In [None]:
%%capture
!pip install langchain==0.1.1 openai==1.8.0 langchain-openai datasets faiss-gpu sentence_transformers

In [None]:
import os
import getpass

os.environ["OPENAI_API_KEY"] = getpass.getpass("Enter Your OpenAI API Key:")

## Self-Consistency Prompting in Language Models

Self-consistency prompting was introduced in the March 2022 paper ["Self-Consistency Improves Chain of Thought Reasoning in Language Models"](https://arxiv.org/pdf/2203.11171.pdf) by Xuezhi Wang, et. al.

### **What is Self-Consistency Prompting?**
The idea behind self-consistency is that complex reasoning problems often have multiple valid ways of thinking that lead to the same correct answer.

By exploring these diverse reasoning paths, one can achieve a more reliable and consistent answer.

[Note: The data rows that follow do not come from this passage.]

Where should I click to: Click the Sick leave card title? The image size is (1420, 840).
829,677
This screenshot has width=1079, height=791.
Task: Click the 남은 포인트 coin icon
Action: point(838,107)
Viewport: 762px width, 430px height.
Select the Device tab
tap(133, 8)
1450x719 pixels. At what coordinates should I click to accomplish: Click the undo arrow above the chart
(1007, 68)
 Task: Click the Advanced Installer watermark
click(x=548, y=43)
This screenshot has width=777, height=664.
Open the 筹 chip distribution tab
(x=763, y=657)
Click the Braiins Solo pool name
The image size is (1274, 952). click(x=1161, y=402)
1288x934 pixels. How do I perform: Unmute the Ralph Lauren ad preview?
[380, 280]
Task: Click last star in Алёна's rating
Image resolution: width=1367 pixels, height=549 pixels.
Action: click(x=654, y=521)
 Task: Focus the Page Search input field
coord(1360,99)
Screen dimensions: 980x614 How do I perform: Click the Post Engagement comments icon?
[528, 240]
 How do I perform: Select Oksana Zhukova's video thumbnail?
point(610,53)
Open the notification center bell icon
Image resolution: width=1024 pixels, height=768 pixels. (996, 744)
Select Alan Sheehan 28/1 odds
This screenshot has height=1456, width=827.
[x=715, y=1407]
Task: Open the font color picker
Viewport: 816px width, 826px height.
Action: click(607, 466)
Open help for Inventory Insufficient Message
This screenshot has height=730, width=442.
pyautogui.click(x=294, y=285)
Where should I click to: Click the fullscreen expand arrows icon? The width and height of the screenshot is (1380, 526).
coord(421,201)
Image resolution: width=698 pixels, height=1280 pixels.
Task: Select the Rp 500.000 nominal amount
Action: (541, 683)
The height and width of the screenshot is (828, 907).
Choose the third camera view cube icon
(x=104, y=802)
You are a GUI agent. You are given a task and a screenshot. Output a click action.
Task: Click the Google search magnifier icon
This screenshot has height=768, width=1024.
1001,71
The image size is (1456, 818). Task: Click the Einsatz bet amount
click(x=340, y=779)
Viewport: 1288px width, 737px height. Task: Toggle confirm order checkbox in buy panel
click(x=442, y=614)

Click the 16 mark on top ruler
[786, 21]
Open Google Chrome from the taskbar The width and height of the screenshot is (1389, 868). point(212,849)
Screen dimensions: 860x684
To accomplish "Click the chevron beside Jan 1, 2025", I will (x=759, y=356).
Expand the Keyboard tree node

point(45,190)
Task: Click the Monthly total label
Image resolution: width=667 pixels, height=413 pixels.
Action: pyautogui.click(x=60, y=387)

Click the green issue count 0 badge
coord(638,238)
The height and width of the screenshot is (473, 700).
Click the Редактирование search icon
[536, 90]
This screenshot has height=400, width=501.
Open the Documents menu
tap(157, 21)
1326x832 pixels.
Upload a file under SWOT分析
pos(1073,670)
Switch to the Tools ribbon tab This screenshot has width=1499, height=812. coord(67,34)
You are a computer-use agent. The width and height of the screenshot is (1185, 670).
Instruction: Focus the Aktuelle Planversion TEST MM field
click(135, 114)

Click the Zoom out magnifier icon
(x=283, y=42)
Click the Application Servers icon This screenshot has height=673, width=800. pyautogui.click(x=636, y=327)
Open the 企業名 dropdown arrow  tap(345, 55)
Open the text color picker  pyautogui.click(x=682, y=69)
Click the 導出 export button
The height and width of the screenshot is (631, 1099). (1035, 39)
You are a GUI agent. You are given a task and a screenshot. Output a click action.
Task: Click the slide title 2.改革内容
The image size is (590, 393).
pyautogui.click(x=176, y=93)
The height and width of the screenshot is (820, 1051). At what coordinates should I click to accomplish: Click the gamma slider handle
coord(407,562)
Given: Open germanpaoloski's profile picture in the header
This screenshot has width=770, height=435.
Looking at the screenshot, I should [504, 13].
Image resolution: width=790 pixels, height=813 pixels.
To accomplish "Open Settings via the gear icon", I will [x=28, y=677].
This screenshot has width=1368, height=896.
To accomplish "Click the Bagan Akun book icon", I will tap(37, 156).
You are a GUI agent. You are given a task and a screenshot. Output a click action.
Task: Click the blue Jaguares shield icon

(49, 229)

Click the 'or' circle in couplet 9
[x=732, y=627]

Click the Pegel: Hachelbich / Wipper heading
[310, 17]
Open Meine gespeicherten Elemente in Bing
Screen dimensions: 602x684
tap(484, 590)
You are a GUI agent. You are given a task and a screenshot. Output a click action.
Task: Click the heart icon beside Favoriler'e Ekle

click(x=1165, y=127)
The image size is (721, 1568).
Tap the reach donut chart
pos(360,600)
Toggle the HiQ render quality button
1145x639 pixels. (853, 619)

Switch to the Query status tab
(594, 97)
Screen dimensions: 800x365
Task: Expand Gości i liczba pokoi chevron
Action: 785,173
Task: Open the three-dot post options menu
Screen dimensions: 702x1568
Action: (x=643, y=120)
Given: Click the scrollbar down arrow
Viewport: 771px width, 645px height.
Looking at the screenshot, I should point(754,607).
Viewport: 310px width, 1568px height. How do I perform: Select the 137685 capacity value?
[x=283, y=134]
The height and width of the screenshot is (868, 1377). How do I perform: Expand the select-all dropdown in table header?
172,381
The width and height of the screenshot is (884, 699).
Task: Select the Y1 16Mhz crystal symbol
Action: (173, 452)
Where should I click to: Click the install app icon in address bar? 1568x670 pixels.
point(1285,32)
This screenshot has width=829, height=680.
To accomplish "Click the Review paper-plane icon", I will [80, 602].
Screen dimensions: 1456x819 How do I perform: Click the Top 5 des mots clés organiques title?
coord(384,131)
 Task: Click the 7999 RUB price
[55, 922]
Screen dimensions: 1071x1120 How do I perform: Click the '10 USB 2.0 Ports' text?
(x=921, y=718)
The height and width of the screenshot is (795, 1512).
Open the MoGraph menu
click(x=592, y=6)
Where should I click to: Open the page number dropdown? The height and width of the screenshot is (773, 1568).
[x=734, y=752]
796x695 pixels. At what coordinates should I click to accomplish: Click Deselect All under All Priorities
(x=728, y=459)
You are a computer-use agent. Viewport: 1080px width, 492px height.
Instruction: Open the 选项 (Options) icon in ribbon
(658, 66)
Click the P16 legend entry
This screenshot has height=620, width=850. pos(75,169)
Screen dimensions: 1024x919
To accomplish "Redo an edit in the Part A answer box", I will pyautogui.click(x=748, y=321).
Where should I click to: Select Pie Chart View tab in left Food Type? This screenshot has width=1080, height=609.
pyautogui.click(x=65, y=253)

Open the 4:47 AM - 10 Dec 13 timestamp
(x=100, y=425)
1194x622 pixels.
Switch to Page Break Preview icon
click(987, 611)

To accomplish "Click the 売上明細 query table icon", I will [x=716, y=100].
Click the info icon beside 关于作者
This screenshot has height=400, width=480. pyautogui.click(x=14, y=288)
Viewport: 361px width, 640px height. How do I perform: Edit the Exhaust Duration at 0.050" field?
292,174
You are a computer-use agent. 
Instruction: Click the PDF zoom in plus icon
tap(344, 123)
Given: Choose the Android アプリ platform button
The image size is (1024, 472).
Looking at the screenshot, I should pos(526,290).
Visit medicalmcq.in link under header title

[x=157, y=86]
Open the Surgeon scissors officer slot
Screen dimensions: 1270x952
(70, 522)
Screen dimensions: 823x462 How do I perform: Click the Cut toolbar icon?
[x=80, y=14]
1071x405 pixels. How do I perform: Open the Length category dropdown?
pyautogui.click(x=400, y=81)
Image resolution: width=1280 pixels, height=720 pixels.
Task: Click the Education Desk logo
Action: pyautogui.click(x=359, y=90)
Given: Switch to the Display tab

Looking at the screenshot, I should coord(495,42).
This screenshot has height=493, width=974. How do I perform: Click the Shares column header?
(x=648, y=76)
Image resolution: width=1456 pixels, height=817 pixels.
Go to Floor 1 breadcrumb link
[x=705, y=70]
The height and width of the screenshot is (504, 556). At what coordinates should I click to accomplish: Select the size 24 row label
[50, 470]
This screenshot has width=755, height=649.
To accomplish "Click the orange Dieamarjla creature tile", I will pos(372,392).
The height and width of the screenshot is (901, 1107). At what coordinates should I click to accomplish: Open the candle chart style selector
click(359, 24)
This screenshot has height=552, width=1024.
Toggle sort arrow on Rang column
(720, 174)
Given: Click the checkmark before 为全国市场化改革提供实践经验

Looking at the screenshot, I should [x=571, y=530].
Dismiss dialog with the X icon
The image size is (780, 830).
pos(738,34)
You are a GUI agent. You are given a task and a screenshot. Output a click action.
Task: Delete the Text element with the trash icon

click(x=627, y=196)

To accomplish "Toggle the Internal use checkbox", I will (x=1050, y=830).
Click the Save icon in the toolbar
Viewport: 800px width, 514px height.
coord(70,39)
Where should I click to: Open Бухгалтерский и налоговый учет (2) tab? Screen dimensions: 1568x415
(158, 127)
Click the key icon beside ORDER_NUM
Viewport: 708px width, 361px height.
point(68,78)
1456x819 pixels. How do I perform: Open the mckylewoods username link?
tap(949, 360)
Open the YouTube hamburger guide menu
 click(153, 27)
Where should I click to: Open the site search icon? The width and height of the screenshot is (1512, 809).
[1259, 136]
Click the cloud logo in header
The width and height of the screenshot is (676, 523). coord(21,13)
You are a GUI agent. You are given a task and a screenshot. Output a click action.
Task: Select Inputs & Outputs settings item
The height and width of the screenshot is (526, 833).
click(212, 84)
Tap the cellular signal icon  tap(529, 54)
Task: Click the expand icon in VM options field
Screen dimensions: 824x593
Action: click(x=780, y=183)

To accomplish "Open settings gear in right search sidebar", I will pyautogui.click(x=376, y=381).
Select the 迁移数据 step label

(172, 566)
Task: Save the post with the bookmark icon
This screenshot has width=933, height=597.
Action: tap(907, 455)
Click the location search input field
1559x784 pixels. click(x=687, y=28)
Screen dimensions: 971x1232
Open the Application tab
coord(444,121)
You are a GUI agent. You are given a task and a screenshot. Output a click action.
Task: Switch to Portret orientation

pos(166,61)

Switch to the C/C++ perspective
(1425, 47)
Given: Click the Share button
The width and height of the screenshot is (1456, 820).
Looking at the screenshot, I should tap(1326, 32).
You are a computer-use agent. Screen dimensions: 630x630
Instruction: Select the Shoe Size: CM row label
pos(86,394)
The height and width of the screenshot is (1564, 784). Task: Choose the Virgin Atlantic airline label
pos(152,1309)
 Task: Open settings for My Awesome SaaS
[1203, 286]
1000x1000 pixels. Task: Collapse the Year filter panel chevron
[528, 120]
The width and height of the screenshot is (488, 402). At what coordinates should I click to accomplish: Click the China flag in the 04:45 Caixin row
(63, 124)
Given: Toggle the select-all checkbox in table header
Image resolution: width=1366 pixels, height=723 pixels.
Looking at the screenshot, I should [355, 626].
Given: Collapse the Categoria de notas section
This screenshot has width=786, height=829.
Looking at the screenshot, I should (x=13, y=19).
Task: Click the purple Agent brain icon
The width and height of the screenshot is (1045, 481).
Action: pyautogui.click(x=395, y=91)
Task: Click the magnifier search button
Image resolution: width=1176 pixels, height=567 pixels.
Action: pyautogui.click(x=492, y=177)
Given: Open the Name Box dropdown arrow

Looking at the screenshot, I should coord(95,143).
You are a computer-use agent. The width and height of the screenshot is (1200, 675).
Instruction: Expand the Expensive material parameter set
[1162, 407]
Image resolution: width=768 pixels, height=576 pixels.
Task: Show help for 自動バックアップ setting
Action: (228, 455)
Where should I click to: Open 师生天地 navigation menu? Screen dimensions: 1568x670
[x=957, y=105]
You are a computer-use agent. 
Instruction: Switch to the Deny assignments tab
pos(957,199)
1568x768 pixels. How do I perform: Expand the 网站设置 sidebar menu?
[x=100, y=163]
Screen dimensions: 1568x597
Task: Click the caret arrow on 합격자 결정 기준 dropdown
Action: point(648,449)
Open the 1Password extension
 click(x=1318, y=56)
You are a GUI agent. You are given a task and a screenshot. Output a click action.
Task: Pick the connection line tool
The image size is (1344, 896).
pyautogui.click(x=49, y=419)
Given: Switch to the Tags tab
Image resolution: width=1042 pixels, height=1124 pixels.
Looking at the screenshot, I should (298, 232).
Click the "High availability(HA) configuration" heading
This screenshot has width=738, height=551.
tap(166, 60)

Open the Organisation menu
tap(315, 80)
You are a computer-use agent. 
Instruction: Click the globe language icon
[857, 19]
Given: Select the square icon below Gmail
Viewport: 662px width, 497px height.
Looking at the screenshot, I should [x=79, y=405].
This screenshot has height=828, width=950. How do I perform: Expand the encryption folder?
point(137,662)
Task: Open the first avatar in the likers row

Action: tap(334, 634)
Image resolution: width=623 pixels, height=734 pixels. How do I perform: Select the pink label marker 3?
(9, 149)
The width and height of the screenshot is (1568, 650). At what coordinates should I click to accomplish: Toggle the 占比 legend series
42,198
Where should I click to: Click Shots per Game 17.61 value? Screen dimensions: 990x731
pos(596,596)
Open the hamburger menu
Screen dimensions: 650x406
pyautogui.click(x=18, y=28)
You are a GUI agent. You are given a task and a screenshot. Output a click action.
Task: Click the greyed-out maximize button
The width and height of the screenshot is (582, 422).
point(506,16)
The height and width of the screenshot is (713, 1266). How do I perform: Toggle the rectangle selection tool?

### **How is it Different from Other Prompting Techniques?**

- Traditional chain-of-thought prompting prompts a language model to generate a series of short sentences that mimic the reasoning process a person might use to solve a task.

- Self-consistency, instead of just taking the most probable reasoning path, samples multiple paths and then determines the most consistent answer among them.

- Unlike other methods that require additional training, human annotations, or auxiliary models, self-consistency is unsupervised and works directly with pre-trained language models.

### **How to Construct a Prompt Using Self-Consistency?**

1. **Chain-of-Thought Prompting**: Start by prompting the language model using chain-of-thought prompting.

2. **Sampling Diverse Reasoning Paths**: Instead of greedily decoding the optimal reasoning path, use a "sample-and-marginalize" decoding procedure. This involves sampling from the language model's decoder to generate a diverse set of reasoning paths.

3. **Marginalizing Reasoning Paths**: Each reasoning path might lead to a different final answer. Determine the optimal answer by marginalizing out the sampled reasoning paths to find the most consistent answer in the final answer set.

### **Examples**:
- **Chain-of-Thought**: For the question "If there are 3 cars in the parking lot and 2 more cars arrive, how many cars are in the parking lot?", instead of directly answering "5", the model might respond with the reasoning: "There are 3 cars in the parking lot already. 2 more arrive. Now there are 3 + 2 = 5 cars. The answer is 5."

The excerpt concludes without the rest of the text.